- Übungstext -
--- --- ---

Claude Longchamp, 57, ist der Mann mit dem Fiebermesser. In regelmässigen Abständen nimmt er die Temperatur der Nation. Sein Forschungsinstitut gfsbern liefert Momentaufnahmen, keine Prognosen – ein erheblicher Unterschied. Was Longchamp zum bekanntesten Politologen des Landes machte, sind seine TV-Auftritte an Abstimmungs- und Wahltagen. Seit dem 6. Dezember 1992, als das EWR-Nein die Schweiz in Agonie stürzte, erklärt er eloquent, temporeich und mit Schalk in den Augen, was Sache ist. Keine Frage: er geniesst diese Auftritte. Den Faden verliert er nie, seine Sätze sind wie gedrechselt, die Einschätzungen stringent, die Fliege sitzt perfekt. Was er bietet, ist bestes Infotainment.

--- --- ---

- Aufgaben -
A: Geben Sie aus dem Text über Claude Longchamp den Abschnitt wörtlich wieder, beginnend bei „Claude Longchamp, 57, ist“ und weiter bis einschließlich „ist bestes Infotainment.“.
B: Beantworten Sie anhand des Textes über Claude Longchamp diese Fragen:
(i) Wie alt ist Claude Longchamp?
(ii) Wie heißt sein Forschungsinstitut?
(iii) Seit welchem Datum erklärt er an Abstimmungs- und Wahltagen im Fernsehen, was Sache ist?

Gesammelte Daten
--- --- ---

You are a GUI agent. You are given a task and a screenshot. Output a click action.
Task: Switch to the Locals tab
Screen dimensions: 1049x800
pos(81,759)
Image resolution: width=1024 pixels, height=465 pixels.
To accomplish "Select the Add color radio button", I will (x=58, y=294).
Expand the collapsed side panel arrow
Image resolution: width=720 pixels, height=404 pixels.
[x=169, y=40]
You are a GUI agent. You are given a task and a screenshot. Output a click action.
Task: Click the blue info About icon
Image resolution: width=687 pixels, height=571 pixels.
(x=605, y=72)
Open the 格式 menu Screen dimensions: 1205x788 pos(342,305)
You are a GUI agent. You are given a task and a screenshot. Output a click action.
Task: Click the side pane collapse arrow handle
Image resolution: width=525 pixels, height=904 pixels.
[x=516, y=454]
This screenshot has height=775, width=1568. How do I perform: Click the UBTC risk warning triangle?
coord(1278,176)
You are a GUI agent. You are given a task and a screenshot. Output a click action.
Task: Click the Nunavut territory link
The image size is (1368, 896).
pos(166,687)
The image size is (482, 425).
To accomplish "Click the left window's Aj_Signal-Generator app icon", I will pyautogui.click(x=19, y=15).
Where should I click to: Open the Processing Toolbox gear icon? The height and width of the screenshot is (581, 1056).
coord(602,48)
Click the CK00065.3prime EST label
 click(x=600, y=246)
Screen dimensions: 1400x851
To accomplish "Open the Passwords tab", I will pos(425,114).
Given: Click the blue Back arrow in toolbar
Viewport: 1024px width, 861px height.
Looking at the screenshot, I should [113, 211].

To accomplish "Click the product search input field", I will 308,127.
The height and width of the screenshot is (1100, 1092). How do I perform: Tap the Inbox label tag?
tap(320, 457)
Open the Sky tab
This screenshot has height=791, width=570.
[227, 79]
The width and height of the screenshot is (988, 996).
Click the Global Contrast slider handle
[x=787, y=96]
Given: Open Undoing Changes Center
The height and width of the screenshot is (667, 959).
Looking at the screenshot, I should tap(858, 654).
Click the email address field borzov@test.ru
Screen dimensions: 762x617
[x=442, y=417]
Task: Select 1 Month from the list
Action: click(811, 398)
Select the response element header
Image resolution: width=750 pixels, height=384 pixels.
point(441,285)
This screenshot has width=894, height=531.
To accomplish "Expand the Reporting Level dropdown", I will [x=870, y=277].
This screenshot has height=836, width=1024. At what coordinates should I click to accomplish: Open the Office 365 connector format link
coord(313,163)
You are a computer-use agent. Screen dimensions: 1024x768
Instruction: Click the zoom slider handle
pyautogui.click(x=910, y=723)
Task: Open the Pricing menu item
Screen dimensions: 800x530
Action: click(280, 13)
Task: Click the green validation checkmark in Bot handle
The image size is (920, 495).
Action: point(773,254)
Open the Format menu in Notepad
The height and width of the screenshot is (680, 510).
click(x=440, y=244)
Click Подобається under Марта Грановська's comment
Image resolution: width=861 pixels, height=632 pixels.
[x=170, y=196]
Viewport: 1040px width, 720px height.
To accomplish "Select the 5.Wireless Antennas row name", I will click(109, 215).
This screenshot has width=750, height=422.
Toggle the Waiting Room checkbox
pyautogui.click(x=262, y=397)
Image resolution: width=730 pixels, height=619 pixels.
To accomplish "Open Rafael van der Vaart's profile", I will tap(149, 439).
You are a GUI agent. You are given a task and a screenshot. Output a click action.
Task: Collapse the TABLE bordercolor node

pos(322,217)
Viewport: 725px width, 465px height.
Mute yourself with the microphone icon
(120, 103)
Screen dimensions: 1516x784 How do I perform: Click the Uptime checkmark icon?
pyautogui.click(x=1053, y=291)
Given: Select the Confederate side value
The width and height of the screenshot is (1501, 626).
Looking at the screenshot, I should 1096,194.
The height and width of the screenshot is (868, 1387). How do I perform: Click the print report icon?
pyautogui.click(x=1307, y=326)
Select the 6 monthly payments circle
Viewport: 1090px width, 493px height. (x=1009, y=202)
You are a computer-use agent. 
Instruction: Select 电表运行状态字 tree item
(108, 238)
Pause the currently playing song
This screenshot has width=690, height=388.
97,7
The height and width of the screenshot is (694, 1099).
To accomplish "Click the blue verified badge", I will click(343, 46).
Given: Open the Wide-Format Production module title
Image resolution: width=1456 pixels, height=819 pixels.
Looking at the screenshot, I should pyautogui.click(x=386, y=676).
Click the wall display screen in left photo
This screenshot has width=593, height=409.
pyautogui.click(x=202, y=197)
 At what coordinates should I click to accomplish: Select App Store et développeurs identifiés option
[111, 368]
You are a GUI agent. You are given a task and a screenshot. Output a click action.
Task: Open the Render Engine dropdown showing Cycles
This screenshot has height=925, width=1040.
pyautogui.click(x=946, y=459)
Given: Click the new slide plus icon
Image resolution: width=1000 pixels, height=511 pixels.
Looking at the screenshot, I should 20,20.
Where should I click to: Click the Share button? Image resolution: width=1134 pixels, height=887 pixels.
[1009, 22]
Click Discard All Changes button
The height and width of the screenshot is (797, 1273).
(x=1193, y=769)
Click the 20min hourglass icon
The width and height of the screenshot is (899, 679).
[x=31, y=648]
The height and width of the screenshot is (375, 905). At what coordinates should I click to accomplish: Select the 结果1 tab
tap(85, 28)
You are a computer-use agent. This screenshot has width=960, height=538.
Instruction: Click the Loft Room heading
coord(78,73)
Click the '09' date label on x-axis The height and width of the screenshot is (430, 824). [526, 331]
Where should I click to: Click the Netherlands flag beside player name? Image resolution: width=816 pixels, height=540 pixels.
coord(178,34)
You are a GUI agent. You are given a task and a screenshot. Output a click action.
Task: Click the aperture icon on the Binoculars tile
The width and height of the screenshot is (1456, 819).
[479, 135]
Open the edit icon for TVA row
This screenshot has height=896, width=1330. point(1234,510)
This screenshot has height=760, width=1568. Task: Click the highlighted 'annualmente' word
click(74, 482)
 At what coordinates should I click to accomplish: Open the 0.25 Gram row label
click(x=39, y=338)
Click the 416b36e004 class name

--- --- ---

- Lösungen -
A:
Claude Longchamp, 57, ist der Mann mit dem Fiebermesser. In regelmässigen Abständen nimmt er die Temperatur der Nation. Sein Forschungsinstitut gfsbern liefert Momentaufnahmen, keine Prognosen – ein erheblicher Unterschied. Was Longchamp zum bekanntesten Politologen des Landes machte, sind seine TV-Auftritte an Abstimmungs- und Wahltagen. Seit dem 6. Dezember 1992, als das EWR-Nein die Schweiz in Agonie stürzte, erklärt er eloquent, temporeich und mit Schalk in den Augen, was Sache ist. Keine Frage: er geniesst diese Auftritte. Den Faden verliert er nie, seine Sätze sind wie gedrechselt, die Einschätzungen stringent, die Fliege sitzt perfekt. Was er bietet, ist bestes Infotainment.

B:
(i) 57 Jahre
(ii) gfsbern
(iii) Seit dem 6. Dezember 1992